Antimicrobial activity and in vitro susceptibility test development for cefditoren against Haemophilus influenzae, Moraxella catarrhalis, and Streptococcus species.

Cefditoren, a third generation orally administered aminothiazolyl cephalosporin, has demonstrated bactericidal activity against many Gram positive and negative bacterial pathogens and stability against clinically important beta-lactamases. Cefditoren was compared to cefaclor, cefixime, and penicillins against 1 435 recently isolated strains of streptococci (312 Streptococcus pneumoniae, 165 viridans group streptococci, 142 beta-haemolytic streptococci), Haemophilus influenzae (521 strains), and Moraxella catarrhalis (295 strains). Streptococcus pneumoniae and viridans group streptococci had penicillin nonsusceptible rates of 37.8 and 35.8%, respectively. Cefditoren (MIC(90) in microg/ml/% susceptible) activity against all tested H. influenzae (0.03/100) and M. catarrhalis (0.06-0.5/100) was comparable to cefixime and significantly greater than cefaclor. Cefditoren (MIC(90), 0.5 microg/ml) was 4- to 128-fold more active than comparison beta-lactams against the pneumoococci and was the most potent beta-lactam (including penicillin) versus beta-haemolytic streptococci.
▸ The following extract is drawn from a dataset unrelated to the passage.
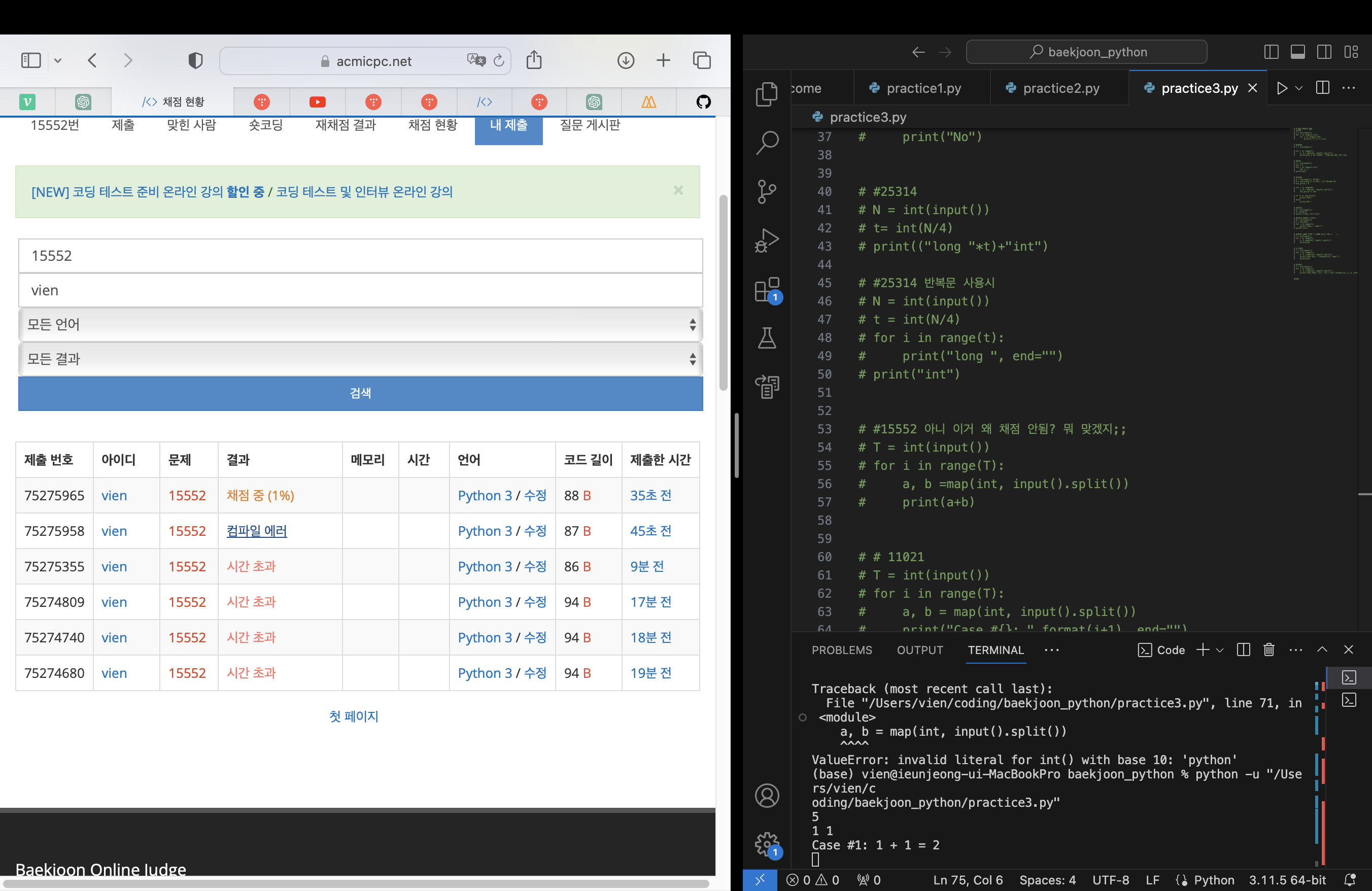Screen dimensions: 1372x891
Task: Open the 모든 언어 language dropdown
Action: (360, 324)
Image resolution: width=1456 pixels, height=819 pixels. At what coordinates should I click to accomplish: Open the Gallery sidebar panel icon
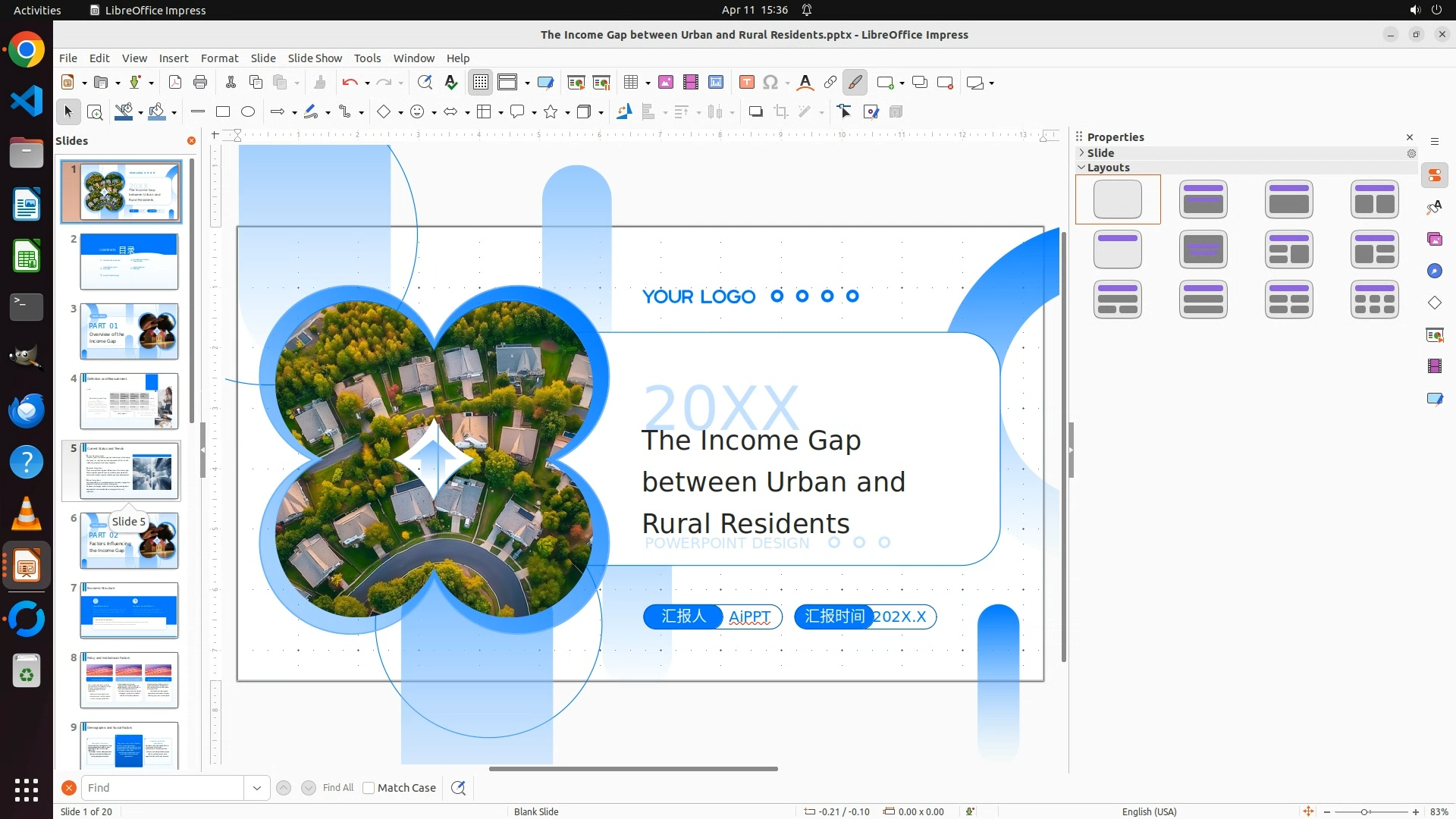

Cefditoren pharmacokinetics demonstrate a T(1/2) of 1.5-2 h and C(max) values of 2.8 and 4.6 microg/ml, respectively with 200 or 400 mg doses of cefditoren pivoxil; plasma concentrations exceed 1 microg/ml for 4 to 6 hours (33-50% of dosing interval). Consequently, a susceptible MIC of </= 1 microg/ml or </= 2 microg/ml was proposed with zone diameter correlates of >/= 18 and >/= 15 mm (5-microg disk) for all cited fastidious species tested. Categorical agreement between MIC and disk tests was 94.6 to 100% with a correlation coefficient (r) range of 0.50 to 0.90 for streptococci. H. influenzae intermethod comparison results using the same interpretive criteria were in complete agreement, but exhibited a low r = 0.39. Cefditoren clearly possesses the most potent activity among currently studied oral cephalosporins or penicillin against commonly isolated bacterial pathogens causing bronchitis, pneumonia, sinusitis, or pharyngitis and was active against nearly all penicillin-resistant streptococci at </= 0.5 microg/ml. Expanded clinical investigations seem warranted.